Johnson says that the way her identity is portrayed in media affects how she has to carry herself in real life, especially with regard to her hairstyle and demeanor. Attitudes like this notably and disproportionately affect people of color. My struggles as a Muslim woman are different from Brooklyn’s as a black woman, but the result of stereotyping and exclusion remains the same: we long to see ourselves as the heroes of a story, rather than as a cardboard cutout stand-in for an image outside our control.
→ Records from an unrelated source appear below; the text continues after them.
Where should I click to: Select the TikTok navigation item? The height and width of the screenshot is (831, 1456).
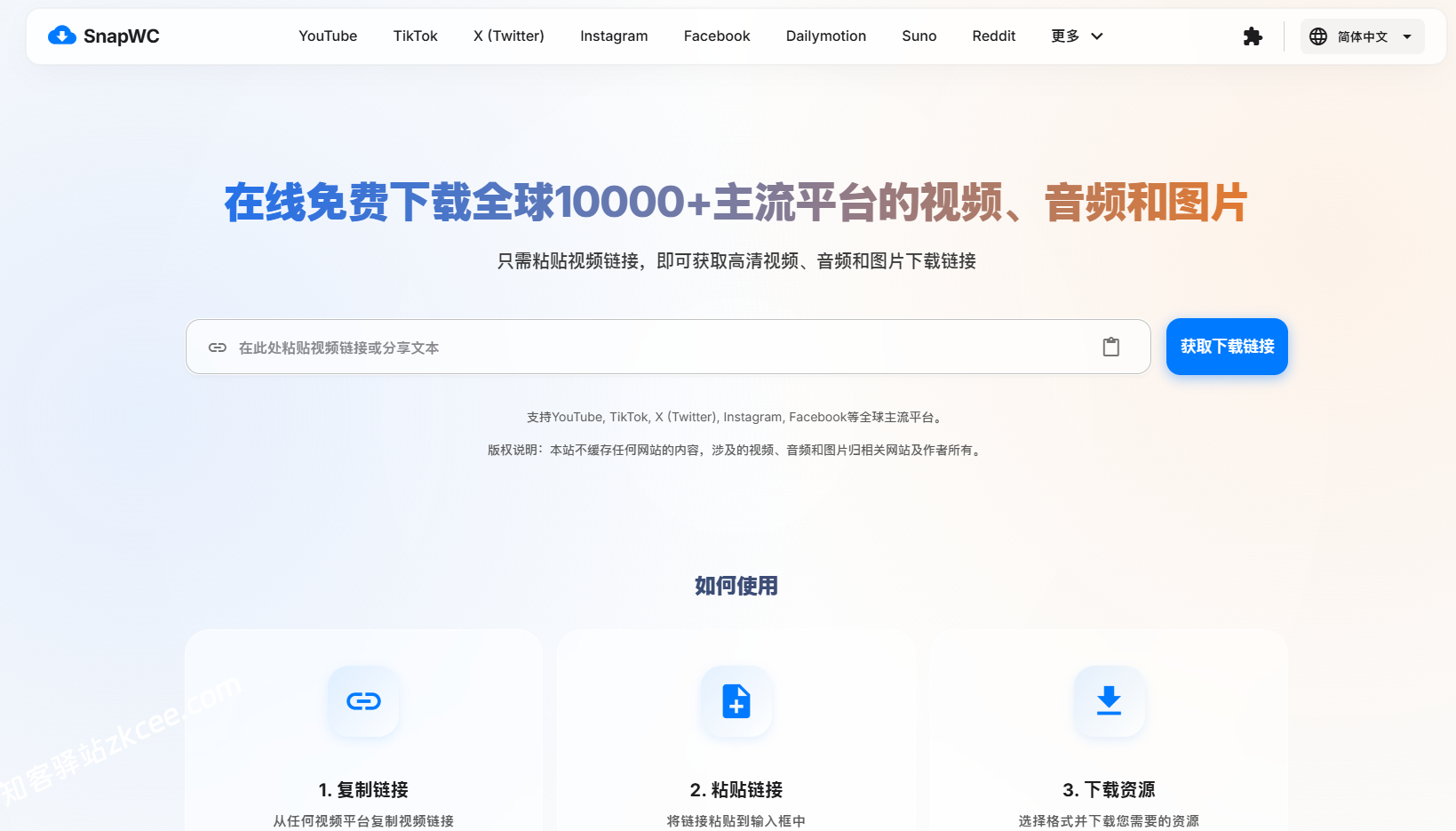pos(415,36)
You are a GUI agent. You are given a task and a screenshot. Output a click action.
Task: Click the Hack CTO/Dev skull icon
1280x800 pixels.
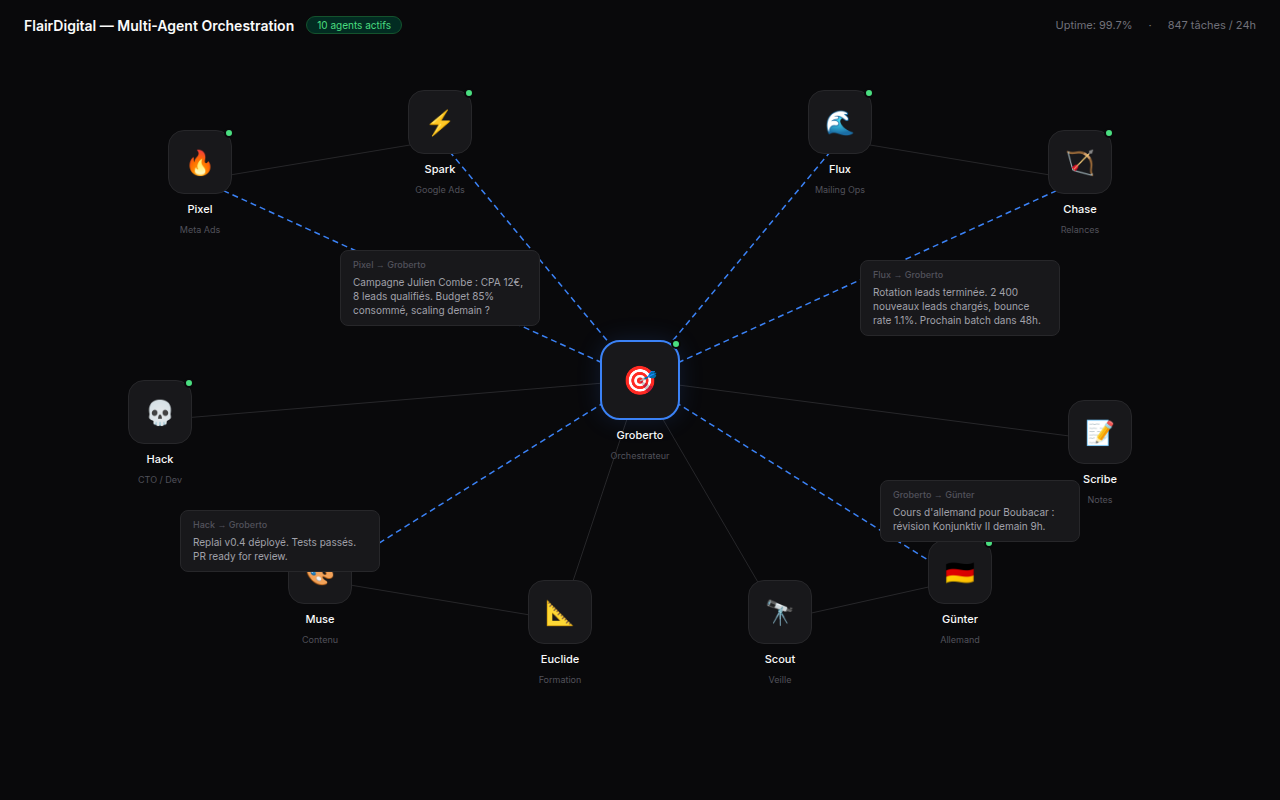[159, 411]
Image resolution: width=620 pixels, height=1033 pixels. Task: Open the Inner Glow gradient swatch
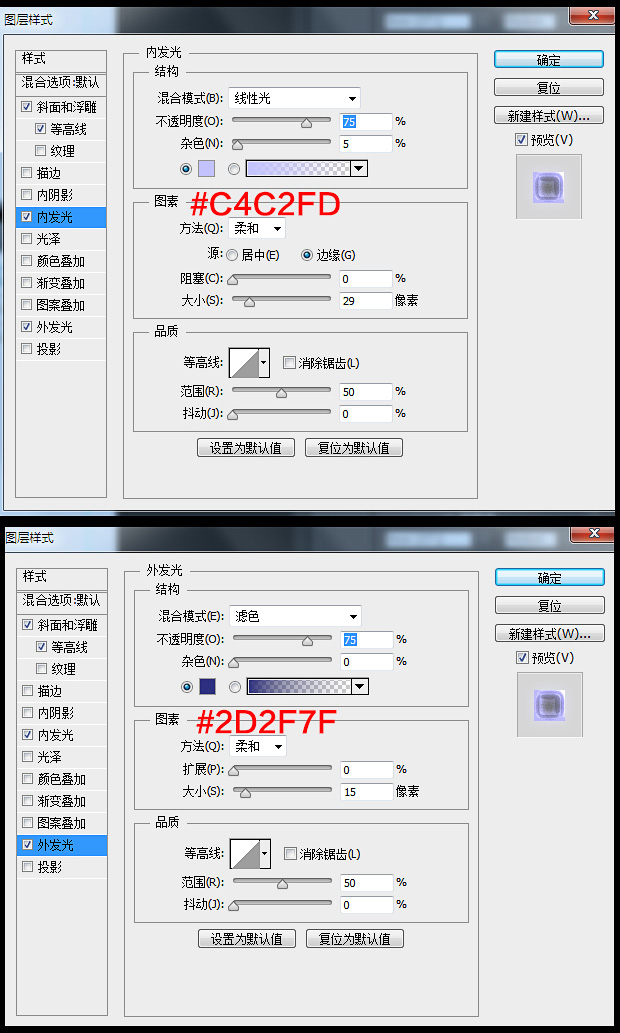coord(298,169)
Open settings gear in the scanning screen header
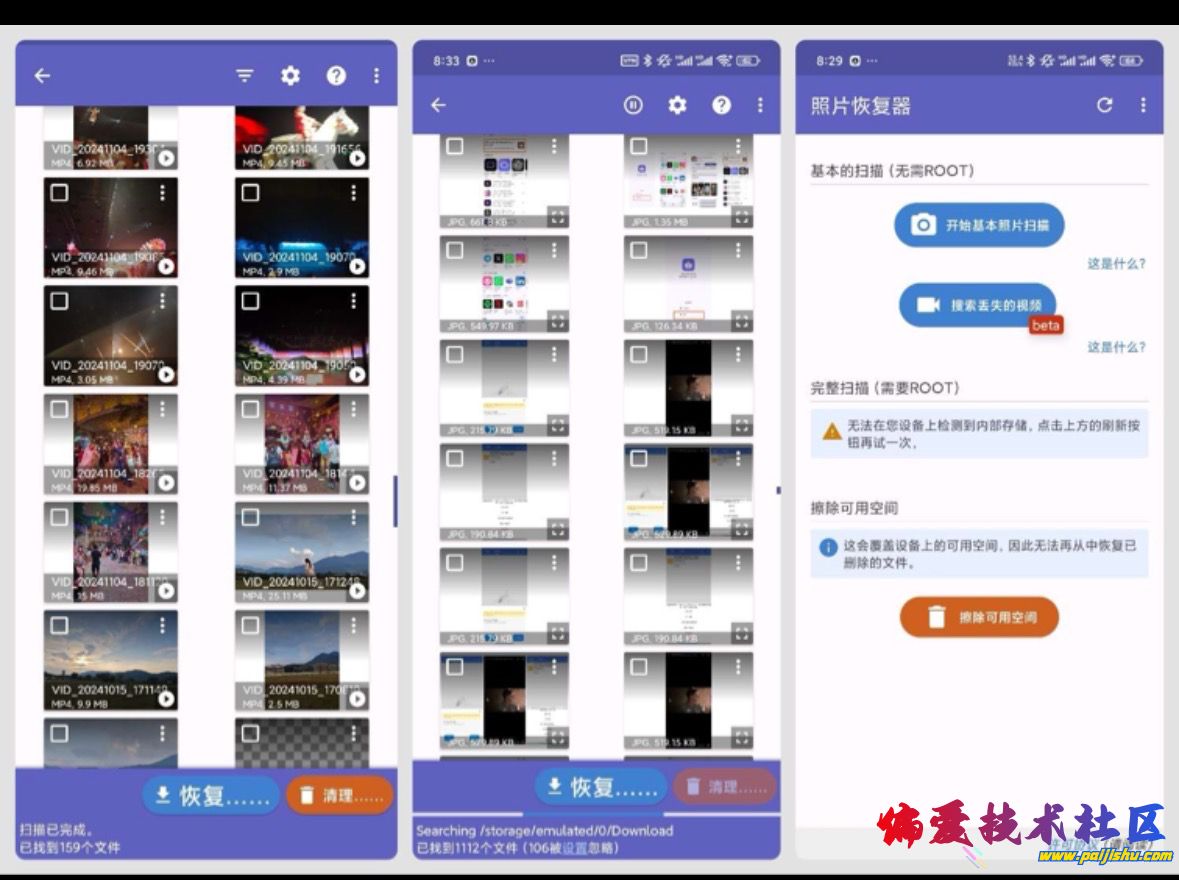 [678, 105]
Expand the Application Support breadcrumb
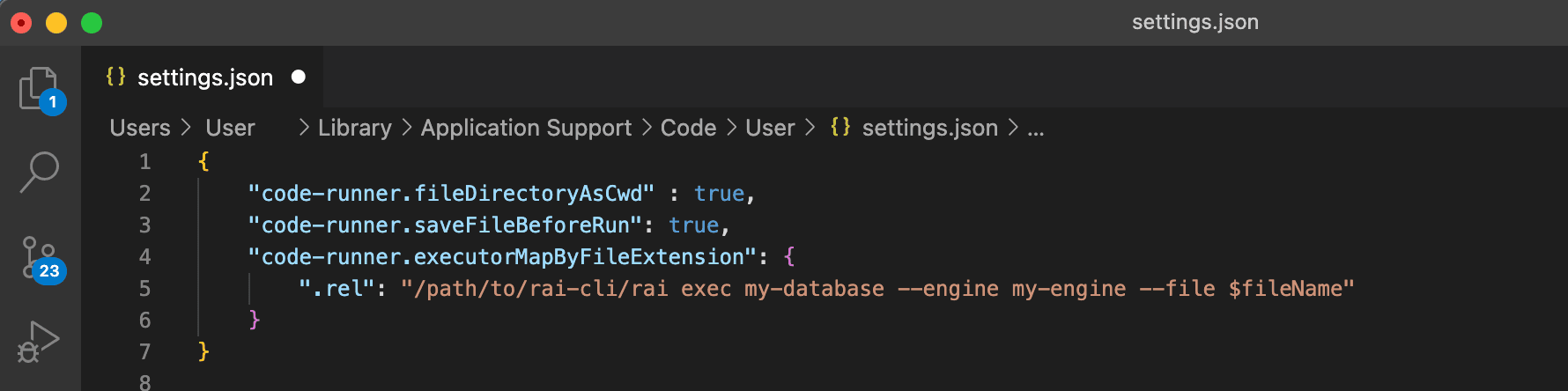 tap(526, 128)
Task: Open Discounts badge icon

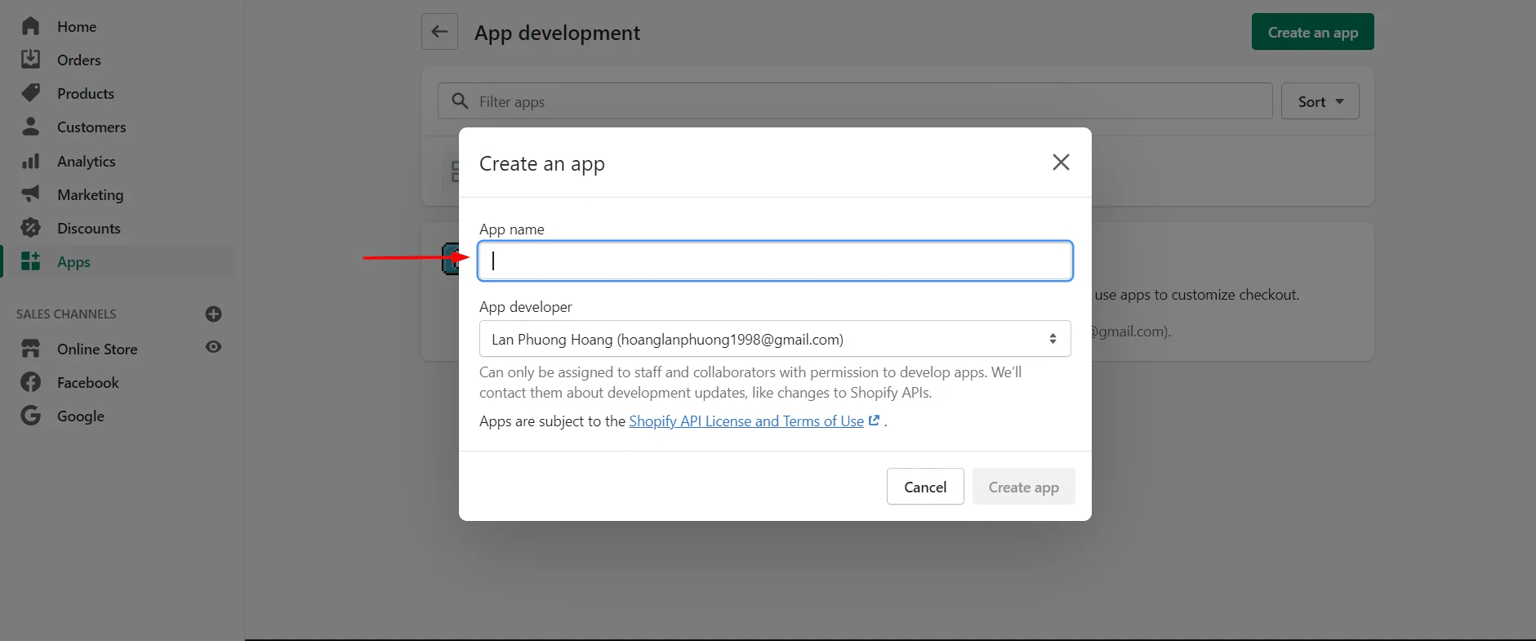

There has definitely been progress in recent years. Marvel Comics debuted Kamala Khan, alias Ms. Marvel, some six years ago, marking the first time a Muslim superhero starred in a comic from the brand. Additionally, the author of the famed Percy Jackson and the Olympians series, Rick Riordan, launched a massively popular spinoff series based on Norse mythology, in which a hijab-wearing Muslim girl named Samirah plays a major role. It was a unique moment in mainstream young adult fiction and for me personally because, for Samirah, the Muslim identity is not a hindrance, not something to be ashamed of; just another facet to a complex character. There is a need for those stories too, but too often they are sanitized and whitewashed.
It took me a long time to grow out of the feeling of “otherness” that I had internalized as a child. It has become a conscious decision for me to include identities in my writing that are normally ignored – including my own, as a Pakistani American Muslim woman. It’s never been about shoehorning diversity into our entertainment; it’s about changing the narrative that claims that there is a “default” state of humanity.